# WHAT THE TASK REQUIRES
Set down the entries below exactly, leaving out all images.

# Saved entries
Start of Block

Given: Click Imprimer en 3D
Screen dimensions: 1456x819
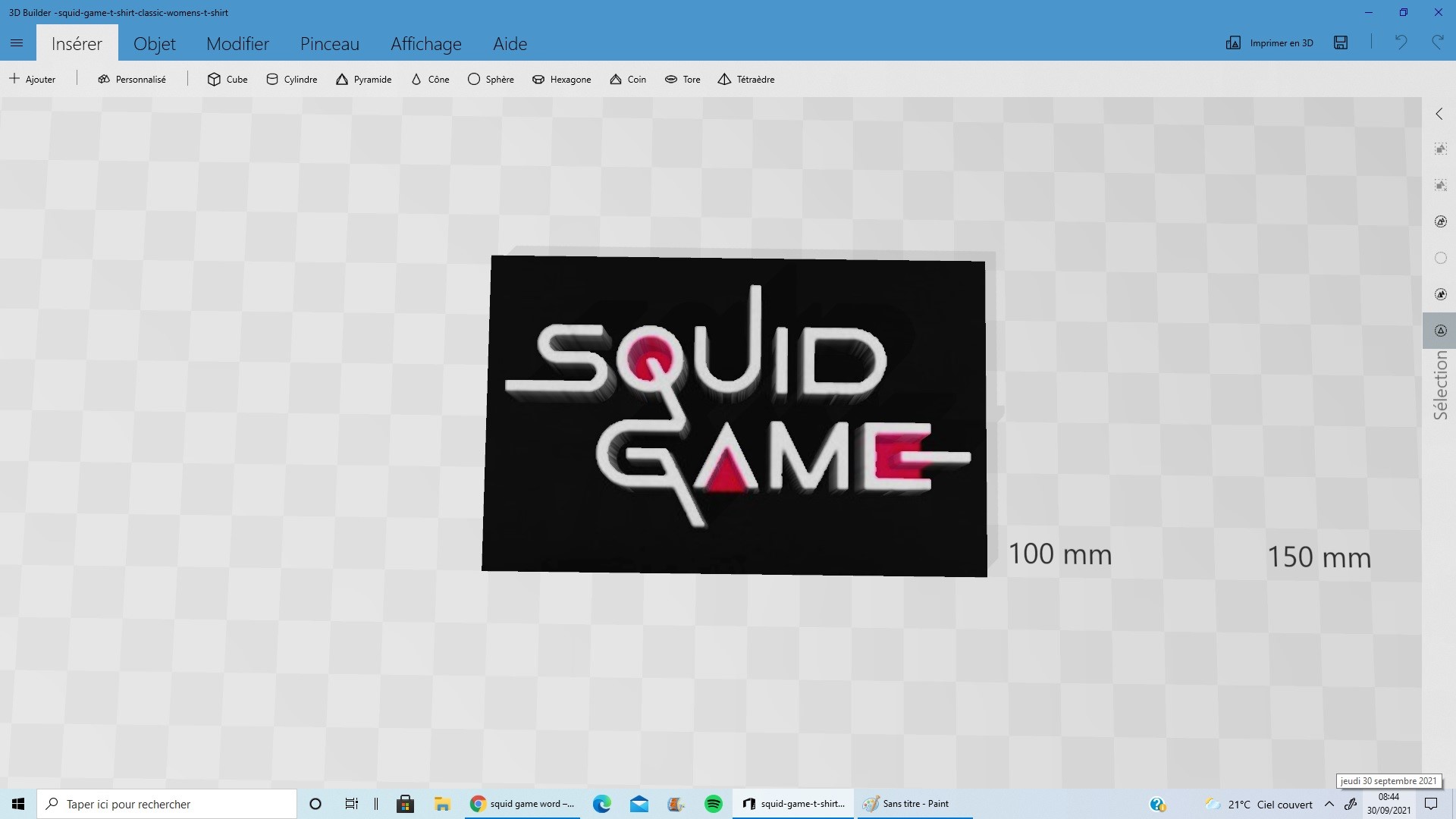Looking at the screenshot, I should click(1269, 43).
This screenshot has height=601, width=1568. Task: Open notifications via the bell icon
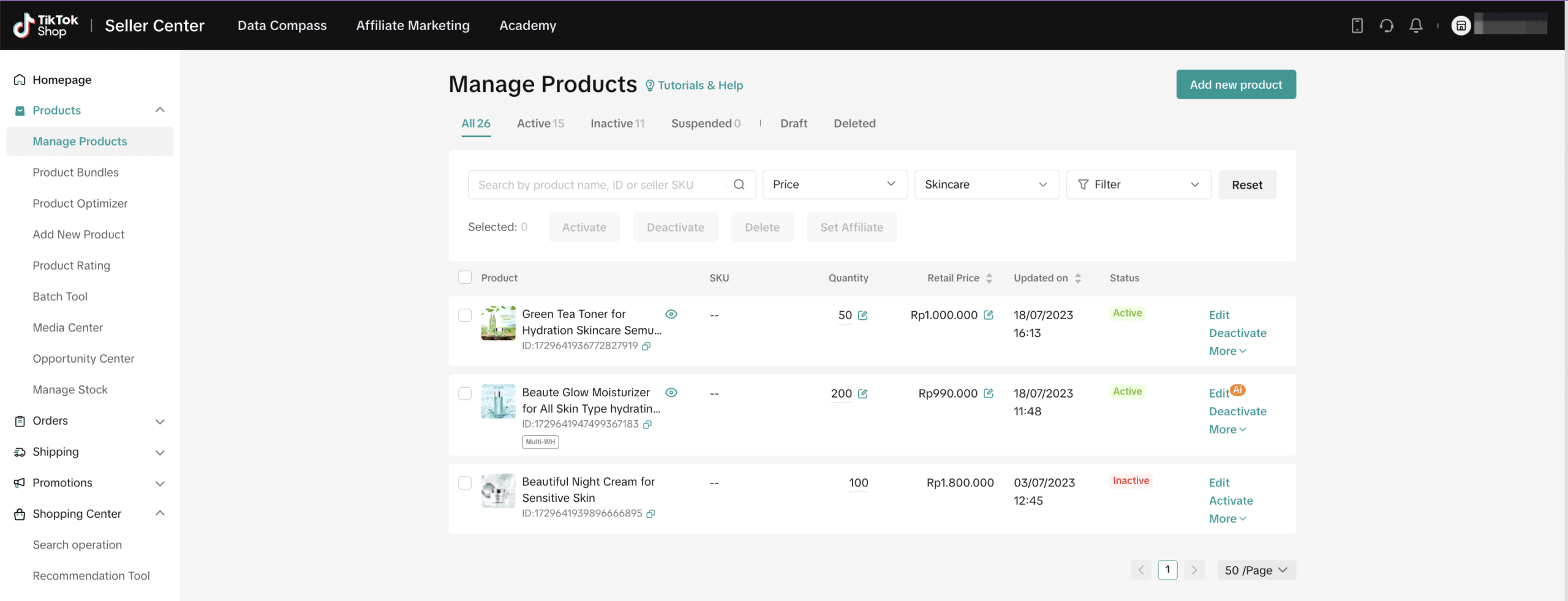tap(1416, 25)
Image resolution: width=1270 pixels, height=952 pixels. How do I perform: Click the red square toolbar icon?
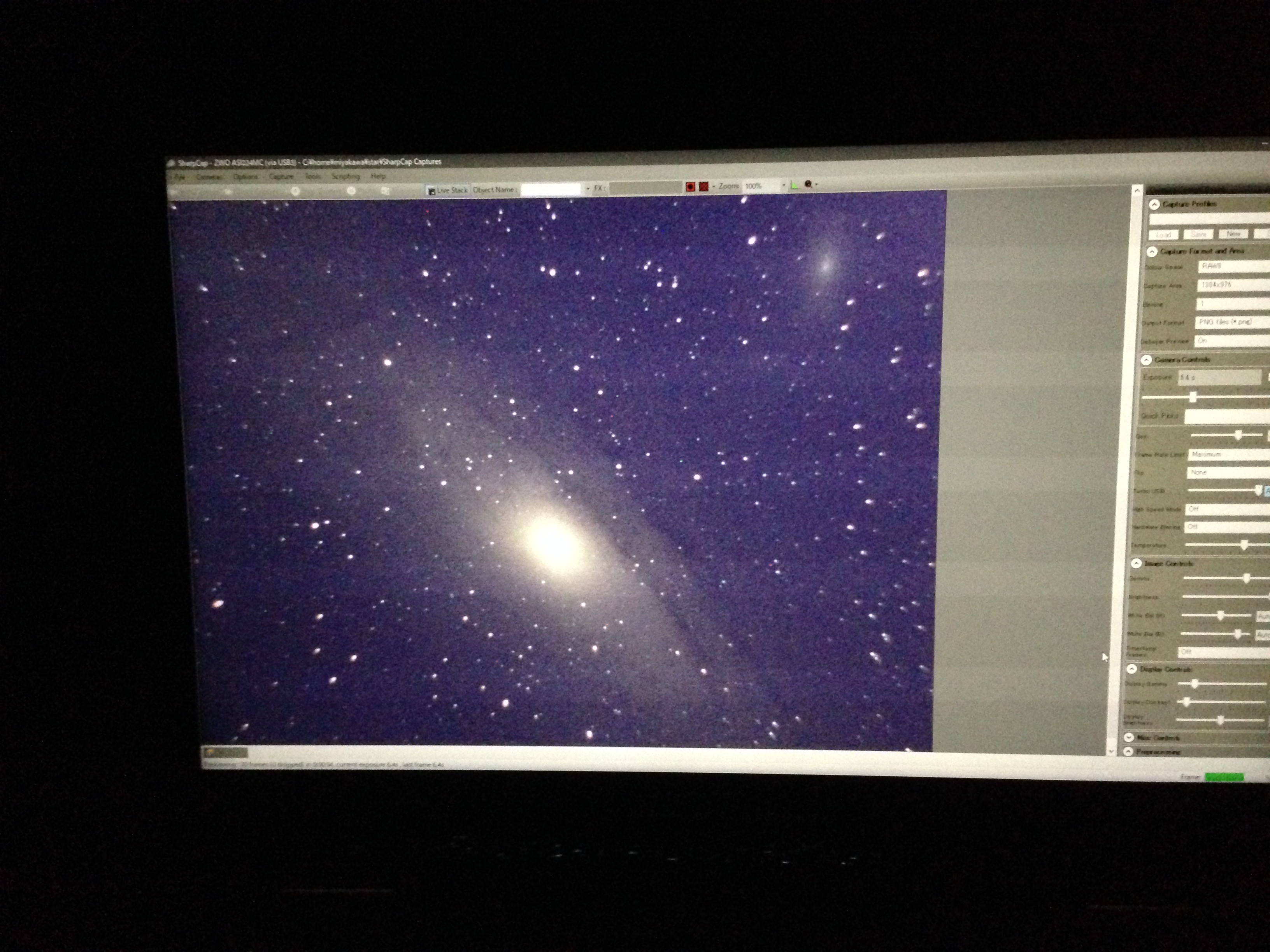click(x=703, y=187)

End of Block

# TASK ANSWER
Given: Click Imprimer en 3D
Screen dimensions: 1456x819
Looking at the screenshot, I should click(1269, 43).
This screenshot has height=601, width=1568. Task: Open notifications via the bell icon
tap(1416, 25)
Image resolution: width=1270 pixels, height=952 pixels. How do I perform: Click the red square toolbar icon?
click(x=703, y=187)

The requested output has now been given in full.